Mit der Vereidigung wurde die Grundausbildung abgeschlossen, die vier Monate lang dauerte. Unter den 27 neuen Soldaten sind drei Portugiesen, ein Franzose, ein Italiener und ein Spanier. Bester der Session war Kevin Feltus, der sich ebenfalls als bester Sportler hervortat. Bester Schütze war Jonathan Schiavi.

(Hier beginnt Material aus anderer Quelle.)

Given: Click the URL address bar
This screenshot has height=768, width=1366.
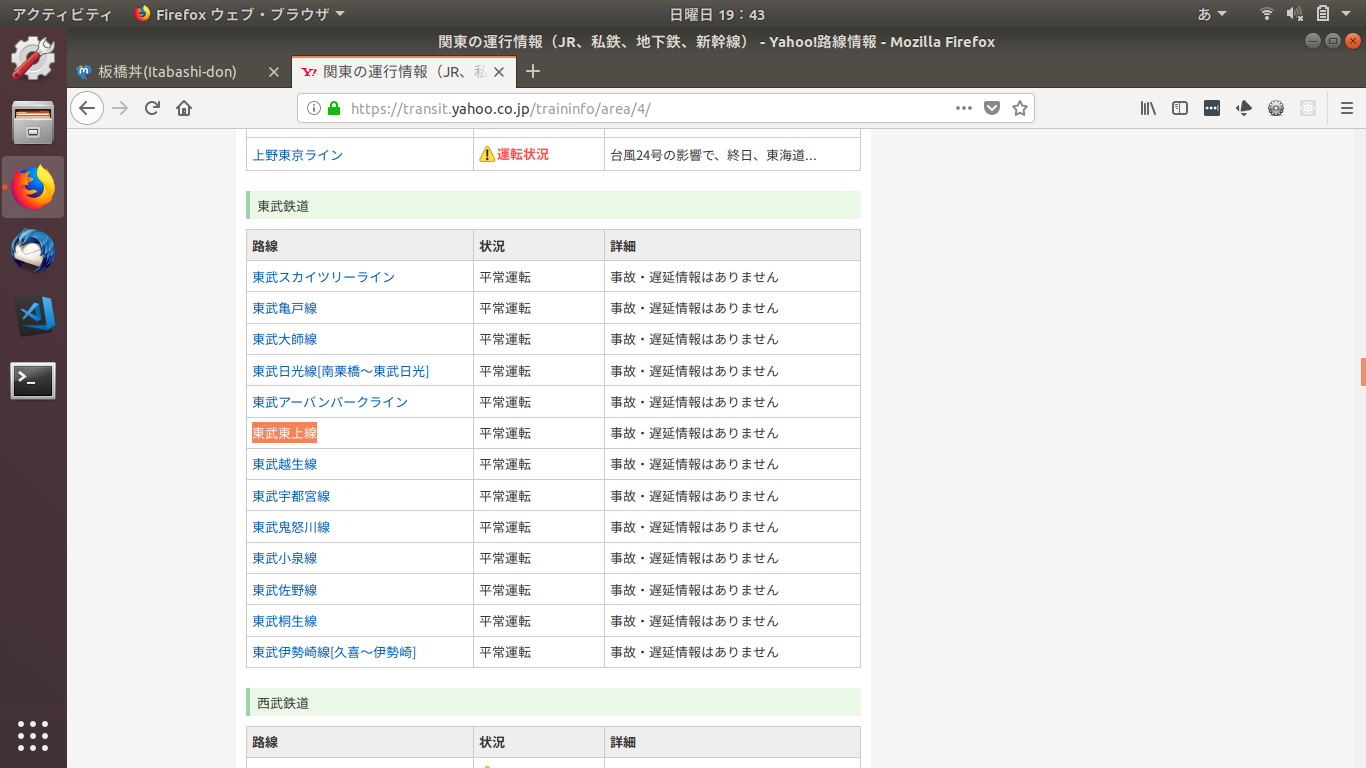Looking at the screenshot, I should tap(640, 108).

In seiner Ansprache ging der Kommandant des Militärzentrums, Lieutenant-Colonel Gaston Reinig, auf die gute Zusammenarbeit der belgischen und der luxemburgischen Armee bei gemeinsamen Friedenmissionen auf dem Balkan und in Afghanistan ein. Durch diese enge Zusammenarbeit erhalte die luxemburgische Armee trotz ihrer kleinen Effektive die Möglichkeit, sich an solchen Missionen zu beteiligen. Die luxemburgischen Offiziere und Soldaten seien dabei würdige Botschafter ihres Landes gewesen.
Kordel als Symbol
An die Rekruten gerichtet, unterstrich Lieutnant-Colonel Gaston Reinig, dass die Überreichung der Kordel nach der Vereidigung ein Zeichen dafür sei, als vollwertiges Mitglied in die Armee aufgenommen worden zu sein. Aus dem Zivilleben in die Armee einzutreten sei ein Schritt, der einen gewissen Mut, einen festen Willen und eine starke Motivation verlange. Es sei eine Zeit von großer Umstellung gewesen, um all das zu lernen, was ein Soldat in einem immer schwieriger werdenden militärischen Umfeld wissen müsse. Um die vielfältigen Aufgaben auf nationaler und internationaler Ebene erfüllen zu können, brauche man gut ausgebildete Soldaten. Die Notwendigkeit, solche Soldaten zu haben, die Engagement beweisen und auch bereit sind, an friedenserhaltenden Missionen teilzunehmen, bewiesen die alltäglichen Ereignisse in der Welt. Man müsse sich bewusst sein, dass wir in Frieden und Sicherheit leben und daraus Nutzen ziehen können. Deshalb könne sich die luxemburgische Armee Missionen, die einen friedenserhaltenden Charakter haben, nicht verschließen, sondern müsse ihren Beitrag leisten, so bescheiden er auch erscheinen mag. Lieutenant-Colonel Gaston Reinig hob auch den Einsatz derer hervor, die die Rekruten während des Ausbildungsprozesses begleiteten. Gleichzeitig dankte er den Eltern, deren Anwesenheit der Beweis dafür sei, dass sie ihre Kinder in dem, was sie tun, unterstützen. Nachdem die 27 Soldaten den feierlichen Eid abgelegt hatten und versprochen hatten, die Gesetze und die Vorschriften der Armee zu respektieren, wurden ihnen ihre Kordeln überreicht.
Neue Aufgaben
Verteidigungsminister Jean-Louis Schiltz bezeichnete die Vereidigung als einen wichtigen Moment im Leben der jungen Rekruten, denn dadurch würden sie als vollwertige Mitglieder in die luxemburgische Armee aufgenommen. Weiter hob er hervor, dass die Regierung dank der Armee sagen könne, dass sie bereit sei, an
Friedensmissionen teilzunehmen- Nach Ansicht des Ministers werden in Zukunft möglicherweise noch mehr solche Aufgaben auf die Armee zukommen. So sprach er von einer neuen Mission im Kongo. Wir lebten in einer Welt, in der Unstabilität an einer Stelle auch zu Unstabilität an einer anderen Stelle führen könne, so
Jean-Louis Schiltz weiter.
Nach der offiziellen Feier gab die Gemeinde Steinfort einen Empfang. Bei dieser Gelegenheit wurden auch die besten Rekruten der 148. Session ausgezeichnet.